- Görev yönergeleri:
1) Tartışma üzerine metne göre şu ifadelerin metinle uyuşup uyuşmadığını lütfen belirtin ve her biri için evet ya da hayır yazıp kararı belirleyen sözleri metinden aynen alıntılayın: (a) Bir konuda bizimle aynı düşünen biriyle tartışabiliriz. (b) Tartışma yazılarda tek başına kullanılır. (c) Tartışmanın amacına varması, okuyanı ve dinleyeni etkilemesine bağlıdır.
2) Tartışma üzerine metinde "Tartışma, okuyucu ya" ile başlayıp "yararlanırız. Özellikle, açıklamadan." sözlerine kadar süren bölümü, "okuyanı" yerine "izleyeni" koyarak yeniden yazın.

***** Verilen metin

Tartışma, okuyucu ya da dinleyicimizi dilediğimiz davranış ve düşünüşe yöneltmek için başvurduğumuz bir anlatım biçimidir. Tartışmanın amacına varması, okuyanı ve dinleyeni etkilemesine bağlıdır. Ama “etkililik” ve “inandırıcılık” bütün anlatım biçimlerinde aranılan niteliklerdir. Onu, diğer anlatım biçimlerinden ayıran başka yönleri var mıdır?
Tartışma, her şeyden önce bir düşünüş ve anlayış çatışmasının ürünüdür. Bir konuda bizimle aynı kanı, aynı düşünüş, aynı anlayış içinde bulunan biriyle elbette ki tartışamayız. Ama konu üzerinde bizim gibi düşünmeyenleri, kendi düşünüş düzlemimize getirmek için tartışabiliriz. Bu yönü, tartışmayı öteki anlatım biçimlerinden ayırır. Ne ki tartışma da yazılarda bir başına kullanılmaz, gerektikçe öteki anlatım biçimlerinden de yararlanırız. Özellikle, açıklamadan.

**********
***** Veri kümesi

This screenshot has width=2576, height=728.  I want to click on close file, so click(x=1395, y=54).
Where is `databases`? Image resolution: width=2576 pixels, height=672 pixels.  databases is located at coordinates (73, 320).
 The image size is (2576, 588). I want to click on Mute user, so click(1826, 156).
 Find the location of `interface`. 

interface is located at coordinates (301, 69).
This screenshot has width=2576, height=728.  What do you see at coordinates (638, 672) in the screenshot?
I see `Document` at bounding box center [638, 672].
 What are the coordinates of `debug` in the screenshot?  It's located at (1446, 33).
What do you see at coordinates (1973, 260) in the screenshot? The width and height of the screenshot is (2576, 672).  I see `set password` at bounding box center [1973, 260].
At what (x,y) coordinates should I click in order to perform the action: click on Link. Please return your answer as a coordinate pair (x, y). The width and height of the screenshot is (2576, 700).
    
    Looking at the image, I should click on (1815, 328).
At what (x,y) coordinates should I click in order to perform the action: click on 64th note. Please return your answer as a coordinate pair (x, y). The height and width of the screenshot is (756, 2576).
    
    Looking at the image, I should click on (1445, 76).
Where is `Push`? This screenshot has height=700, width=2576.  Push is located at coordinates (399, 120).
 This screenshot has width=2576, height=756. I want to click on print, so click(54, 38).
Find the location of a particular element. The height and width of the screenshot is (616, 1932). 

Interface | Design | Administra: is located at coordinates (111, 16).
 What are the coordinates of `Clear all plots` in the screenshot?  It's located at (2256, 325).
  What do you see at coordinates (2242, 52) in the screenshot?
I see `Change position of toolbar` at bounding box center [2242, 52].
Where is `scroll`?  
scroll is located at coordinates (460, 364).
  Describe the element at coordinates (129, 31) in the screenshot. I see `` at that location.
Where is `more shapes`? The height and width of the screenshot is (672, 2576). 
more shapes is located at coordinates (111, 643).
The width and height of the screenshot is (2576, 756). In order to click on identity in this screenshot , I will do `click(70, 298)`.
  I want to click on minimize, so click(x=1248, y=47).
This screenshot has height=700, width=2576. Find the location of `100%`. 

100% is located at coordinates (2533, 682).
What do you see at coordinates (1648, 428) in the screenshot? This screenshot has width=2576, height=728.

**********

- Tam yanıtlar:
1)
(a) Hayır: "Bir konuda bizimle aynı kanı, aynı düşünüş, aynı anlayış içinde bulunan biriyle elbette ki tartışamayız."
(b) Hayır: "Ne ki tartışma da yazılarda bir başına kullanılmaz"
(c) Evet: "Tartışmanın amacına varması, okuyanı ve dinleyeni etkilemesine bağlıdır."

2)
Tartışma, okuyucu ya da dinleyicimizi dilediğimiz davranış ve düşünüşe yöneltmek için başvurduğumuz bir anlatım biçimidir. Tartışmanın amacına varması, izleyeni ve dinleyeni etkilemesine bağlıdır. Ama “etkililik” ve “inandırıcılık” bütün anlatım biçimlerinde aranılan niteliklerdir. Onu, diğer anlatım biçimlerinden ayıran başka yönleri var mıdır?
Tartışma, her şeyden önce bir düşünüş ve anlayış çatışmasının ürünüdür. Bir konuda bizimle aynı kanı, aynı düşünüş, aynı anlayış içinde bulunan biriyle elbette ki tartışamayız. Ama konu üzerinde bizim gibi düşünmeyenleri, kendi düşünüş düzlemimize getirmek için tartışabiliriz. Bu yönü, tartışmayı öteki anlatım biçimlerinden ayırır. Ne ki tartışma da yazılarda bir başına kullanılmaz, gerektikçe öteki anlatım biçimlerinden de yararlanırız. Özellikle, açıklamadan.